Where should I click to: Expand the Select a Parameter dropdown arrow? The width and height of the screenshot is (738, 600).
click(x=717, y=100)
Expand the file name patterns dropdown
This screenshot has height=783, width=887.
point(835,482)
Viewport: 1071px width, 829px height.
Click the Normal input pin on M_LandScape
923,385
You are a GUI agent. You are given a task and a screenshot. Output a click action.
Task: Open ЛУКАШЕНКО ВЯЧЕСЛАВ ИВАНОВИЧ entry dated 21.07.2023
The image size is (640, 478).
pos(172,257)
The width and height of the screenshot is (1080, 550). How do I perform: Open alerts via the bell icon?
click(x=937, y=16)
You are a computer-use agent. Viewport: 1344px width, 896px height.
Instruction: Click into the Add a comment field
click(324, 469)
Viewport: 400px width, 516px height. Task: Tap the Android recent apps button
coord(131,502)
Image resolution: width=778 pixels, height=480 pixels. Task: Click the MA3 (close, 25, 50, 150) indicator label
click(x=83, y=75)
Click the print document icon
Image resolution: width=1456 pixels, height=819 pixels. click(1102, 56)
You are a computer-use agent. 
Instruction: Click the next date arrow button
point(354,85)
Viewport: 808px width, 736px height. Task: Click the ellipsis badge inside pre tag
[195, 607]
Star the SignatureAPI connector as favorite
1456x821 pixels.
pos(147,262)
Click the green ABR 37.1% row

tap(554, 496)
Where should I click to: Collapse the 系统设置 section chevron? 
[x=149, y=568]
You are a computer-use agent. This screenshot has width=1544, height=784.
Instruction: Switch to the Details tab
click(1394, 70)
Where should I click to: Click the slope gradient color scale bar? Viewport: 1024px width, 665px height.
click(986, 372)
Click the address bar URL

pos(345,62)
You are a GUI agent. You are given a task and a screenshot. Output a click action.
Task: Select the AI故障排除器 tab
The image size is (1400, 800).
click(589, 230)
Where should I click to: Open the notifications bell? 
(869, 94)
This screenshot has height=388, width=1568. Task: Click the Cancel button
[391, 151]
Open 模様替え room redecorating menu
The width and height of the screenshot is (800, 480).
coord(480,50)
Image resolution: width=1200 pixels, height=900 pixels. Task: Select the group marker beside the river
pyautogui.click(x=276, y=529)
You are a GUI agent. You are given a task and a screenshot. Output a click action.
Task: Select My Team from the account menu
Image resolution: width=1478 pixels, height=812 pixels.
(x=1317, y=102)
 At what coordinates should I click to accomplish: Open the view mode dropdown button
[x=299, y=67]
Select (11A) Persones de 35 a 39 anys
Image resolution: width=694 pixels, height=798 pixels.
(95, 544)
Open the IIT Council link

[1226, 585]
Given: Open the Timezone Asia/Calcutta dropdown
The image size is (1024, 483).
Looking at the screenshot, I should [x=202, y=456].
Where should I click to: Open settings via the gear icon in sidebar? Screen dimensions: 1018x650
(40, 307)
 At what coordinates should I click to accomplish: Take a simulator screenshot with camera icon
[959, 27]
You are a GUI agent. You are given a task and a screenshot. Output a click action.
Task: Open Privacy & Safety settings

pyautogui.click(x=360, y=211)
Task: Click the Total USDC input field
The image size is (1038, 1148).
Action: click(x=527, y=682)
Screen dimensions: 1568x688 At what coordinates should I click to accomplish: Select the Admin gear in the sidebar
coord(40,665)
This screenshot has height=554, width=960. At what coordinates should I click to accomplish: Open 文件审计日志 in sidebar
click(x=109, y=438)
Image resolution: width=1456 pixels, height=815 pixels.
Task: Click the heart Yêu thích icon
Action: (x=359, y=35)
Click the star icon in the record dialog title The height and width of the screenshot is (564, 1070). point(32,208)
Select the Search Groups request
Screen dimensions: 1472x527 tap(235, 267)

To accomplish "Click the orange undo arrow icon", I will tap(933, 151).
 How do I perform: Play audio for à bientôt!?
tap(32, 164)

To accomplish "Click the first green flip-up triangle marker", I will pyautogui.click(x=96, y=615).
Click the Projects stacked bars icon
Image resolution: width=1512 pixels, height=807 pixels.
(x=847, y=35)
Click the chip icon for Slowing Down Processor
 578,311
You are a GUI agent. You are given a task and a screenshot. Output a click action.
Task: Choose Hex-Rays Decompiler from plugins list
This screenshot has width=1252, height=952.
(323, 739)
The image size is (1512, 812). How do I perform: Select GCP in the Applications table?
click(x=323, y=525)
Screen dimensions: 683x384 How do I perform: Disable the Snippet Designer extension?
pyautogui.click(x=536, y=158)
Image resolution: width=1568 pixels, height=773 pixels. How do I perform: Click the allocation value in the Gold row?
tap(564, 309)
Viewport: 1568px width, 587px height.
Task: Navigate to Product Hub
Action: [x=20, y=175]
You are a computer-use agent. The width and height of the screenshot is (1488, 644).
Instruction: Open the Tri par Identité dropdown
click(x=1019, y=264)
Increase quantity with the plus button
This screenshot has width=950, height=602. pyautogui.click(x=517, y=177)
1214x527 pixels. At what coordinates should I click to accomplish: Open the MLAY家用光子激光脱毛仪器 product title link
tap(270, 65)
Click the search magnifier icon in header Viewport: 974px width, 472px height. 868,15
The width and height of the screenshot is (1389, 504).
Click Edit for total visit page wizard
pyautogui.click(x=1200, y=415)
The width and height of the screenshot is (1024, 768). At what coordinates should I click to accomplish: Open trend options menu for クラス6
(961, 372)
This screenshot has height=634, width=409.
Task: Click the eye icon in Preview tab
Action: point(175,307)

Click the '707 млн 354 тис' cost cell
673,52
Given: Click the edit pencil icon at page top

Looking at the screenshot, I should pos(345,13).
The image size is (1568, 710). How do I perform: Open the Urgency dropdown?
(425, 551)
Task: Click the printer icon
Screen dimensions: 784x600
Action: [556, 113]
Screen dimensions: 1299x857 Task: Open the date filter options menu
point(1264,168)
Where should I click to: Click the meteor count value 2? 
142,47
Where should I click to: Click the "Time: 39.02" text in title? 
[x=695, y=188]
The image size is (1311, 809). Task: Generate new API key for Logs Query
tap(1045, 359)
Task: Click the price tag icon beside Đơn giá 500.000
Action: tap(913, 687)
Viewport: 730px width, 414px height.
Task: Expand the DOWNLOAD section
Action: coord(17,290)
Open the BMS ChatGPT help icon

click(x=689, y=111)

——

_Your goal:_
Put the stretch of the records from the first line through the line containing "point(354,85)" into a Markdown table with the columns Row and Line, giving each nonblank line its own numbered row.

_Solution below:_
| Row | Line |
|---|---|
| 1 | Where should I click to: Expand the Select a Parameter dropdown arrow? The width and height of the screenshot is (738, 600). |
| 2 | click(x=717, y=100) |
| 3 | Expand the file name patterns dropdown |
| 4 | This screenshot has height=783, width=887. |
| 5 | point(835,482) |
| 6 | Viewport: 1071px width, 829px height. |
| 7 | Click the Normal input pin on M_LandScape |
| 8 | 923,385 |
| 9 | You are a GUI agent. You are given a task and a screenshot. Output a click action. |
| 10 | Task: Open ЛУКАШЕНКО ВЯЧЕСЛАВ ИВАНОВИЧ entry dated 21.07.2023 |
| 11 | The image size is (640, 478). |
| 12 | pos(172,257) |
| 13 | The width and height of the screenshot is (1080, 550). How do I perform: Open alerts via the bell icon? |
| 14 | click(x=937, y=16) |
| 15 | You are a computer-use agent. Viewport: 1344px width, 896px height. |
| 16 | Instruction: Click into the Add a comment field |
| 17 | click(324, 469) |
| 18 | Viewport: 400px width, 516px height. Task: Tap the Android recent apps button |
| 19 | coord(131,502) |
| 20 | Image resolution: width=778 pixels, height=480 pixels. Task: Click the MA3 (close, 25, 50, 150) indicator label |
| 21 | click(x=83, y=75) |
| 22 | Click the print document icon |
| 23 | Image resolution: width=1456 pixels, height=819 pixels. click(1102, 56) |
| 24 | You are a computer-use agent.  |
| 25 | Instruction: Click the next date arrow button |
| 26 | point(354,85) |